SHORT PROBLEM: Please transcribe the records word for word, everything from the very first line down to the line containing "click(1105, 115)", with both ends included.

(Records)
------------------------------------------------------------

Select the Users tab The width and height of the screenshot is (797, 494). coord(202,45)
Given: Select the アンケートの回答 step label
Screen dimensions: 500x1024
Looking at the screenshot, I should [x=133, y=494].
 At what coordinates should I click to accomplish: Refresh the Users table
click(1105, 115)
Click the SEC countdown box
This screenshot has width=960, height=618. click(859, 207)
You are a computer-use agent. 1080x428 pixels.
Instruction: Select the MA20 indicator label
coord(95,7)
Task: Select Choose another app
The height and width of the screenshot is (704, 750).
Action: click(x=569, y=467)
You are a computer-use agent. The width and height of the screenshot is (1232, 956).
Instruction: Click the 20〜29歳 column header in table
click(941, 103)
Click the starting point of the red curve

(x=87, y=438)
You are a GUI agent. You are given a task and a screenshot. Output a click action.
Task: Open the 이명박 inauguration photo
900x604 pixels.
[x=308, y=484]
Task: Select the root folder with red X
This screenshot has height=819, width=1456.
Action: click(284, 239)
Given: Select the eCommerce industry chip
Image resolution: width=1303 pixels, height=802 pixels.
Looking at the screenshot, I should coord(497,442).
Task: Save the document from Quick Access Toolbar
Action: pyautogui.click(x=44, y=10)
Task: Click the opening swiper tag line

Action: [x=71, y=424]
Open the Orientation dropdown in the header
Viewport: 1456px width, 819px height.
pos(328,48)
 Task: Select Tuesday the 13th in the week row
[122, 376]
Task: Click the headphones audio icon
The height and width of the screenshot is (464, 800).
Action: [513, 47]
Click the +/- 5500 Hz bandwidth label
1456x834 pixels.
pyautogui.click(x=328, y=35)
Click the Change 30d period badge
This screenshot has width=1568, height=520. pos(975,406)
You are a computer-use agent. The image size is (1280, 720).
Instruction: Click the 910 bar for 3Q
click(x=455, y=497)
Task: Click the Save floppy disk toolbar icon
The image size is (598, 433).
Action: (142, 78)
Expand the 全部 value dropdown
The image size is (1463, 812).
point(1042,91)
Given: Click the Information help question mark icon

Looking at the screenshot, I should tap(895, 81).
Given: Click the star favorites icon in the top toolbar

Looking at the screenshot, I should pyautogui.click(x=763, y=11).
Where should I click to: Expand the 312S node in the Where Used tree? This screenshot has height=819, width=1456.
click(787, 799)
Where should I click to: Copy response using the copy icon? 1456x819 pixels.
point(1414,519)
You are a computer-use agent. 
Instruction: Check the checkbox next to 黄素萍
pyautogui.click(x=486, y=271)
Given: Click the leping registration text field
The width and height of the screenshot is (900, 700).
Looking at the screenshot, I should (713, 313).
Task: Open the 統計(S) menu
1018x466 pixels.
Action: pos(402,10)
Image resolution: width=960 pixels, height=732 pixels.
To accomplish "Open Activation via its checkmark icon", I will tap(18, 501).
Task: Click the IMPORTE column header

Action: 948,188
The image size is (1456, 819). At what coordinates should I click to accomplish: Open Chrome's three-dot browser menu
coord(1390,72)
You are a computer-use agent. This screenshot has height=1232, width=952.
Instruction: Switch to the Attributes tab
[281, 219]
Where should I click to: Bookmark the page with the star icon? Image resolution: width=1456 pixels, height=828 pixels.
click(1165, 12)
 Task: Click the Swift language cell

------------------------------------------------------------

FULL SOLUTION:
Select the Users tab The width and height of the screenshot is (797, 494). coord(202,45)
Given: Select the アンケートの回答 step label
Screen dimensions: 500x1024
Looking at the screenshot, I should [x=133, y=494].
 At what coordinates should I click to accomplish: Refresh the Users table
click(1105, 115)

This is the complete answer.